-- What to work on --
Set down, please, without alteration, the lines of the entries below from the first through the one containing "Given: Open the Normal blend mode dropdown".
********
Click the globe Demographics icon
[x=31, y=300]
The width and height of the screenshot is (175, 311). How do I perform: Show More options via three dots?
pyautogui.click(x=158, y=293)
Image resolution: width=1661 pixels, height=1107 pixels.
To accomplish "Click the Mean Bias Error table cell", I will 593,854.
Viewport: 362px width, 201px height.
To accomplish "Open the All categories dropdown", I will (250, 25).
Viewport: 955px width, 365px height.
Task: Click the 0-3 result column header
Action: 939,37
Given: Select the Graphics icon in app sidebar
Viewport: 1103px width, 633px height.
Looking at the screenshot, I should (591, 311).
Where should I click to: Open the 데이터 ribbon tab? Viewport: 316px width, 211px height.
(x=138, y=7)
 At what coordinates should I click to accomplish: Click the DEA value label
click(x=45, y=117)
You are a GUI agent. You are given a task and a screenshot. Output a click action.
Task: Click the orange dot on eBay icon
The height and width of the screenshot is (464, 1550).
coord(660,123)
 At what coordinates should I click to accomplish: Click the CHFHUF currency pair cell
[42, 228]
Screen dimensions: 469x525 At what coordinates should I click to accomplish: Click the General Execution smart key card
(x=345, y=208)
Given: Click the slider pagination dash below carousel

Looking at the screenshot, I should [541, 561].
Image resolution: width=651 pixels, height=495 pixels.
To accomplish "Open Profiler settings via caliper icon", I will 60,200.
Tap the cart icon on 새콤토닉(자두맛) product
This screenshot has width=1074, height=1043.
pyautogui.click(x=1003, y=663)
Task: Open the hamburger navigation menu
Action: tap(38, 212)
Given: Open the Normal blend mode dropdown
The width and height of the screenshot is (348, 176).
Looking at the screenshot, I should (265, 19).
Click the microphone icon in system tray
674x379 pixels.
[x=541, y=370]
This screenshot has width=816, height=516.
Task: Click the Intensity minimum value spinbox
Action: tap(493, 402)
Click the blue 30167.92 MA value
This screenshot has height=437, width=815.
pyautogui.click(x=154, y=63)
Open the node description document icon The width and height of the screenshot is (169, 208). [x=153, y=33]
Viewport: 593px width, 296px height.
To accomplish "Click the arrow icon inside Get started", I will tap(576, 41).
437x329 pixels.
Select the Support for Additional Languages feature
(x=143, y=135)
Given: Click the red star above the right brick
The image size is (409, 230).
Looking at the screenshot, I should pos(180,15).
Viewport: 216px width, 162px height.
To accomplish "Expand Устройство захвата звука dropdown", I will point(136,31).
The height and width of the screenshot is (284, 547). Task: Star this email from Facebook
********
-- Worked solution --
Click the globe Demographics icon
[x=31, y=300]
The width and height of the screenshot is (175, 311). How do I perform: Show More options via three dots?
pyautogui.click(x=158, y=293)
Image resolution: width=1661 pixels, height=1107 pixels.
To accomplish "Click the Mean Bias Error table cell", I will 593,854.
Viewport: 362px width, 201px height.
To accomplish "Open the All categories dropdown", I will (250, 25).
Viewport: 955px width, 365px height.
Task: Click the 0-3 result column header
Action: 939,37
Given: Select the Graphics icon in app sidebar
Viewport: 1103px width, 633px height.
Looking at the screenshot, I should (591, 311).
Where should I click to: Open the 데이터 ribbon tab? Viewport: 316px width, 211px height.
(x=138, y=7)
 At what coordinates should I click to accomplish: Click the DEA value label
click(x=45, y=117)
You are a GUI agent. You are given a task and a screenshot. Output a click action.
Task: Click the orange dot on eBay icon
The height and width of the screenshot is (464, 1550).
coord(660,123)
 At what coordinates should I click to accomplish: Click the CHFHUF currency pair cell
[42, 228]
Screen dimensions: 469x525 At what coordinates should I click to accomplish: Click the General Execution smart key card
(x=345, y=208)
Given: Click the slider pagination dash below carousel

Looking at the screenshot, I should [541, 561].
Image resolution: width=651 pixels, height=495 pixels.
To accomplish "Open Profiler settings via caliper icon", I will 60,200.
Tap the cart icon on 새콤토닉(자두맛) product
This screenshot has width=1074, height=1043.
pyautogui.click(x=1003, y=663)
Task: Open the hamburger navigation menu
Action: tap(38, 212)
Given: Open the Normal blend mode dropdown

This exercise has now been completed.